### Work to complete
Please output the data exactly, without omitting anything.
Material for the task Block Start
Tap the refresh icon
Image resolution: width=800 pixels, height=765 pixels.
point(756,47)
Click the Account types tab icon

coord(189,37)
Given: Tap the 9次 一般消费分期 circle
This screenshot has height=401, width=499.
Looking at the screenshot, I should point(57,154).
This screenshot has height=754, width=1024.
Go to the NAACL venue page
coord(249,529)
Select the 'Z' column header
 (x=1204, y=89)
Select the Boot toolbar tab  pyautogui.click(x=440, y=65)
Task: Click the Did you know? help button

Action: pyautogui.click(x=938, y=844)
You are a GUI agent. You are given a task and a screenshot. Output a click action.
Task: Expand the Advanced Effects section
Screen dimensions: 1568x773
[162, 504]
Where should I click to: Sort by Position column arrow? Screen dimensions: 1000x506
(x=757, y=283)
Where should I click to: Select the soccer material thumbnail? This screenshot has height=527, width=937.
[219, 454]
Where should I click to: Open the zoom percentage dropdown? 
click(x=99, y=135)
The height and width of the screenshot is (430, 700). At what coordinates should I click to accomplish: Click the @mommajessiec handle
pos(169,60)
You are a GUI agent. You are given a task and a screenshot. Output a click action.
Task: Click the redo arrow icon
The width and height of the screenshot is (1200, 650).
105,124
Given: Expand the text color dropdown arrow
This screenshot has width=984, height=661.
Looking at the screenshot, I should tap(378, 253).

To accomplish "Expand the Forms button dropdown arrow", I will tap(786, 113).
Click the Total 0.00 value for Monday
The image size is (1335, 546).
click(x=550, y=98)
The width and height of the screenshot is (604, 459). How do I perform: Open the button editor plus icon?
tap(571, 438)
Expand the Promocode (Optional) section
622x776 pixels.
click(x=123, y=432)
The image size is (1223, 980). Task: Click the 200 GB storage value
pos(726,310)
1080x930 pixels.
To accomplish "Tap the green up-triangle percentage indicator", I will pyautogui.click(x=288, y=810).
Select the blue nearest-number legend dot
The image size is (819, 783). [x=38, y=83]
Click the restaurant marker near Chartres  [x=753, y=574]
Material for the task Block End
### Output for this task
Tap the refresh icon
Image resolution: width=800 pixels, height=765 pixels.
point(756,47)
Click the Account types tab icon

coord(189,37)
Given: Tap the 9次 一般消费分期 circle
This screenshot has height=401, width=499.
Looking at the screenshot, I should point(57,154).
This screenshot has height=754, width=1024.
Go to the NAACL venue page
coord(249,529)
Select the 'Z' column header
 (x=1204, y=89)
Select the Boot toolbar tab  pyautogui.click(x=440, y=65)
Task: Click the Did you know? help button

Action: pyautogui.click(x=938, y=844)
You are a GUI agent. You are given a task and a screenshot. Output a click action.
Task: Expand the Advanced Effects section
Screen dimensions: 1568x773
[162, 504]
Where should I click to: Sort by Position column arrow? Screen dimensions: 1000x506
(x=757, y=283)
Where should I click to: Select the soccer material thumbnail? This screenshot has height=527, width=937.
[219, 454]
Where should I click to: Open the zoom percentage dropdown? 
click(x=99, y=135)
The height and width of the screenshot is (430, 700). At what coordinates should I click to accomplish: Click the @mommajessiec handle
pos(169,60)
You are a GUI agent. You are given a task and a screenshot. Output a click action.
Task: Click the redo arrow icon
The width and height of the screenshot is (1200, 650).
105,124
Given: Expand the text color dropdown arrow
This screenshot has width=984, height=661.
Looking at the screenshot, I should tap(378, 253).

To accomplish "Expand the Forms button dropdown arrow", I will tap(786, 113).
Click the Total 0.00 value for Monday
The image size is (1335, 546).
click(x=550, y=98)
The width and height of the screenshot is (604, 459). How do I perform: Open the button editor plus icon?
tap(571, 438)
Expand the Promocode (Optional) section
622x776 pixels.
click(x=123, y=432)
The image size is (1223, 980). Task: Click the 200 GB storage value
pos(726,310)
1080x930 pixels.
To accomplish "Tap the green up-triangle percentage indicator", I will pyautogui.click(x=288, y=810).
Select the blue nearest-number legend dot
The image size is (819, 783). [x=38, y=83]
Click the restaurant marker near Chartres  [x=753, y=574]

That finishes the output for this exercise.